Claro que o "jornalista" deixa de fora qualquer opinião de qualquer membro das Forças Armadas que invoque razões altamente razoáveis para que transexuais não sejam admitidos, e claro que deixou de fora que Trump tem o apoio da vasta maioria dos militares e teve o voto da vasta maioria dos militares, e que sob Trump as Forças Armadas já praticamente correram com o Estado Islâmico da Síria e do Iraque, algo que a comunicação social também se recusa a noticiar.

 

O "jornalista" Rui Cardoso deixa tudo isto de fora porque todo o seu artigo foi escrito no contexto de uma suposta semana negra para Trump, então toda a narrativa tem que apontar nesse sentido nem que se tenha que mentir e omitir informação relevante para manipular a opinião do leitor.

 

Ao mesmo tempo, nenhum artigo foi escrito no contexto de uma suposta semana negra para o Partido Democrata quando há excelentes razões para o fazer.

 

A razão é que a comunicação social não quer que saibamos que Imran Awan foi apanhado com 300 mil euros a tentar fugir dos EUA um dia depois de o FBI ter encontrado discos-rígidos destruídos na sua casa.

 

Quem é Imran Awan? É um dos três irmãos paquistaneses que durante mais de 15 anos trabalharam para o Partido Democrata na capacidade de técnicos de informática, recebendo um total combinado superior a 4 milhões de dólares.

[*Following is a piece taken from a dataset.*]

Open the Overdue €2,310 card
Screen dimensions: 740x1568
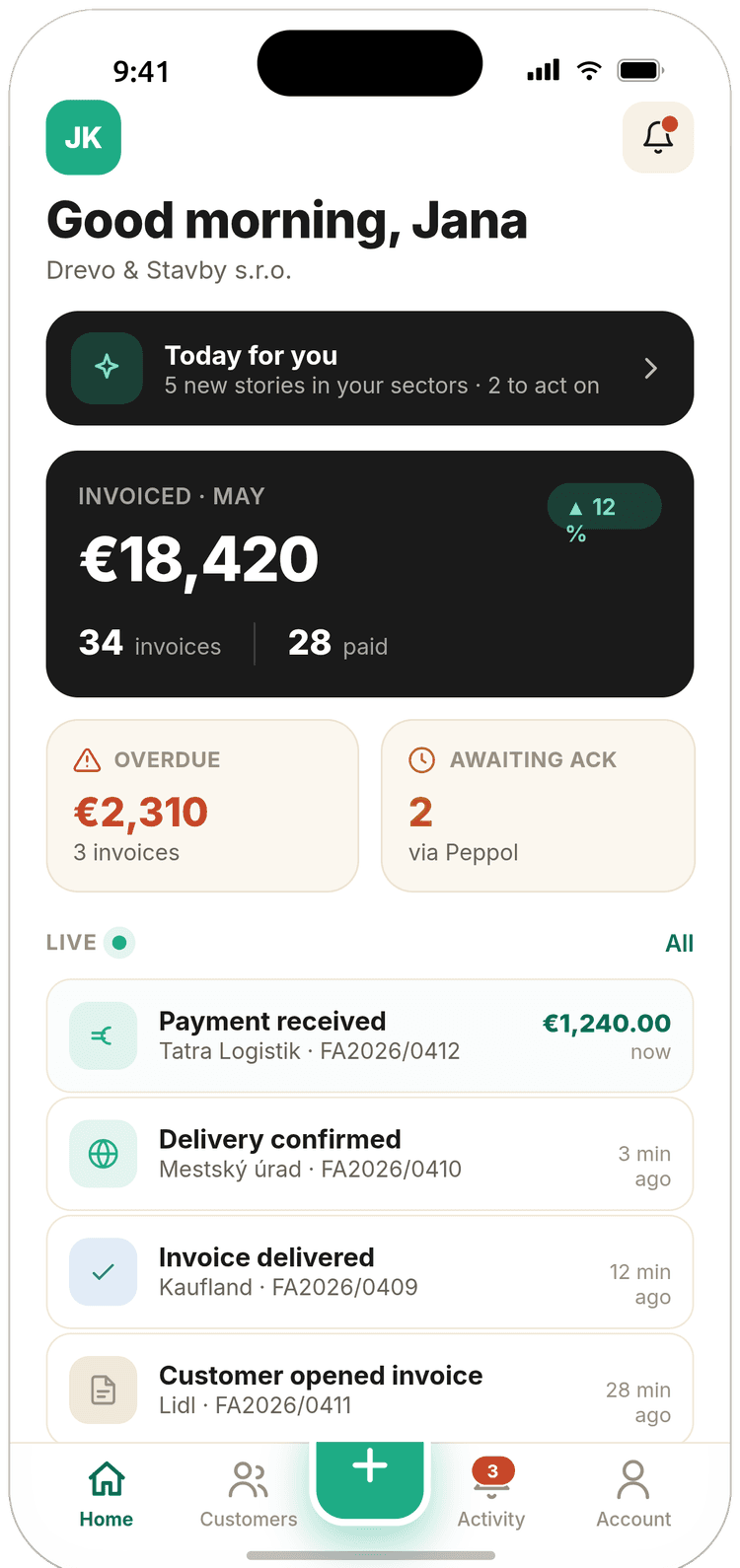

Apesar de outros técnicos terem oferecido os seus serviços por muito menos dinheiro, os congressistas do Partido Democrata para quem os irmãos trabalharam recusaram sempre.

 

Durante o tempo que trabalharam para o partido, os irmãos tiveram acesso a informação confidencial de dezenas de congressistas. A polícia de Washington D.C. está a investigar os 3 irmãos por serem suspeitos de terem roubado informação e equipamento do Congresso. Existem declarações de um colega dos irmãos Awan que diz que acredita que eles roubaram informação.

 

O Partido Democrata, mesmo sabendo que em Fevereiro deste ano a polícia os tinha impedido de aceder à rede interna do Congresso por suspeitas de roubo de informação, não os despediu e até alterou os seus títulos de "técnicos de informática" para "conselheiros" para que pudessem continuar a ter acesso à rede interna do Congresso e a receber ordenados exorbitantes.

 

Registos de tribunais e outros documentos oficiais são a fonte de toda esta informação sobre os irmãos. Os documentos também sugerem que os irmãos poderão ter estado envolvidos em outros crimes como fraude fiscal, fraude financeira, fraude de seguros, extorsão, entre outros.

 

O Coronel Anthony Schaffer, ex-chefe da secção militar americana de contra-terrorismo no médio-oriente, disse à Fox News que a informação roubada pelos irmãos terá ido parar ás mão da Irmandade Muçulmana, uma organização conhecida por financiar terroristas.